Заметно более самостоятельную роль выполняет в этих произведениях образ героя-рассказчика. Если в «Макаре Чудре» и «Старухе Изергиль» он в значительной мере лицо пассивное, то здесь он активно действует, спорит, отстаивает свои взгляды, обращается к читателю со всякого рода сентенциями. Образ этого героя во многом автобиографичен, он позволяет представить, как шло становление характера самого Горького, как расширялись и обогащались его представления о жизни и людях. При этом писатель не стремится как-то выпрямить сложный своих исканий, заблуждений и ошибок, он наделяет героя мыслями и настроениями, близкими к тем, которые в свое время, в пору скитаний были свойственны юноше Пешкову. И только нотки иронии свидетельствуют о том, что в пору создания этих произведений автор уже расстался со многими прежними своими верованиями и взглядами.

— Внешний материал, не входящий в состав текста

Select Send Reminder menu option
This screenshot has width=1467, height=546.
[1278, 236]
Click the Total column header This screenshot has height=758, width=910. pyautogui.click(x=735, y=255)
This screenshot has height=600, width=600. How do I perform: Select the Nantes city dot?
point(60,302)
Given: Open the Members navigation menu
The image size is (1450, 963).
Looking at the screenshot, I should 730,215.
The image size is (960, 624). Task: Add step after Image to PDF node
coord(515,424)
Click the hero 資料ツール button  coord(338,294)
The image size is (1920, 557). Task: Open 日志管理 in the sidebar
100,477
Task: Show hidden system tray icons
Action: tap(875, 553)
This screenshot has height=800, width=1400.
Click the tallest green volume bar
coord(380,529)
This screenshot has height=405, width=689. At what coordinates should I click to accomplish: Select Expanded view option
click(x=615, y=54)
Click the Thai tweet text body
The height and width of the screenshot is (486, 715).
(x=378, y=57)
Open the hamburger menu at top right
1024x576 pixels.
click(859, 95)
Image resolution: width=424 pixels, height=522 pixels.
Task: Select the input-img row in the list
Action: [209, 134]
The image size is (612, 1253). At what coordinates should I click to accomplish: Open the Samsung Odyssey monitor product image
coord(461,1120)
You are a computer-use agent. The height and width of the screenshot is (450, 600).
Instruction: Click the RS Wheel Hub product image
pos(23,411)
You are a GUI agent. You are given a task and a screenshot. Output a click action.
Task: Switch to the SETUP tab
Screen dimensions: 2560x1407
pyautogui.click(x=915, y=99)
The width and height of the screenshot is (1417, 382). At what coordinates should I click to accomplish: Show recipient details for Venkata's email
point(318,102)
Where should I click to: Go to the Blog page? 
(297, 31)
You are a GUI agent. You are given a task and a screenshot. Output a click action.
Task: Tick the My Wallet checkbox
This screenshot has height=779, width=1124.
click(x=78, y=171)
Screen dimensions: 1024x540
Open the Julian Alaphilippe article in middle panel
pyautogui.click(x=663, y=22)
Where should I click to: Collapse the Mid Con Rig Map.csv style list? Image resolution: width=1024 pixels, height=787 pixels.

Вспоминая о том, как в одну из трудных минут жизни помогла ему «девица из гулящих» («Однажды осенью»), герой-рассказчик следующим комментирует этот факт: «Она меня утешала… Она меня ободряла… Будь я трижды проклят! Сколько было иронии надо мной факте! Подумайте! Ведь я в то время был серьезно озабочен судьбами человечества, мечтал о реорганизации социального строя, о переворотах, читал разные дьявольски мудрые книги, глубина мысли которых, наверное, недосягаема была даже для авторов их — я в то время всячески старался приготовить из себя „крупную активную силу". И меня-то согревала своим телом продажная женщина, несчастное, избитое, загнанное существо, которому нет места в жизни и нет цены, и которому я не догадался помочь <…> чем-либо» (Г, 2, 54—55). Подобные лирико-публицистические отступления важны в сюжетно-композиционном отношении. Они или обрамляют рассказ, или вставляются по ходу повествования. И в том, и в другом случаях они обобщают и подчеркивают идейно-художественный смысл, заключенный в конкретно-бытовых сценах, заостряют сюжет, делают его развитие более «упругим» и динамичным.

Так, мы видим, например, что по мере того как все больше раскрывается облик Шакро («Мой спутник»), заметно меняется и характер лирико-публицистических отступлений. Сначала они имеют самое посредственное отношение лишь к данному человеку, поясняя и оценивая его поступки и высказывания: «Он меня порабощал, я ему поддавался и изучал его, следил за каждой дрожью его физиономии, пытаясь представить себе, где и на чем он остановится в этом процессе захвата чужой личности. Он же чувствовал себя прекрасно, пел, спал и подсмеивался надо мной, когда ему этого хотелось» (Г, 1,130). Но постепенно смысловое наполнение этих отступлений приобретает заметно иной оттенок, они теряют свою конкретную направленность и возвышаются до широких обобщений. Автор говорит теперь не о спутнике по имени Шакро, а о спутнике, символизирующем все отрицательное и злое в человеке, то животно-стихийное начало, которое находится во вражде с разумом и подчас порабощает его: «Он крепко спал, а я сидел рядом с ним и смотрел на него. Во сне даже сильный человек кажется беззащитным и беспомощным, — Шакро был жалок. Толстые губы, вместе с поднятыми бровями, делали его лицо детским, робко удивленным <…> Я смотрел на Шакро и думал: „Это мой спутник …Я могу бросить его здесь, но не могу уйти от него, ибо имя ему — легион… Это спутник всей моей жизни… он до гроба проводит меня» (Г, 1, 133).

Героя рассказа «Мой спутник» не мучают никакие «вечные» проблемы, он считает, что жизнь, такая, какая она есть, в общем-то, вполне законна и справедлива. И в этом смысле он фигура не очень характерная для горьковских рассказов, в которых повествуется обычно о человеке «беспокойном», ищущем, не удовлетворенном ни собой, ни окружающими людьми. Чаще всего это бродяга, «перекати-поле», порвавший и семейные, и общественные связи. Но есть среди персонажей Горького и люди оседлые, состоятельные и, тем не менее, тоже лишенные покоя и живущие как бы в ожидании какой-то неотвратимой катастрофы.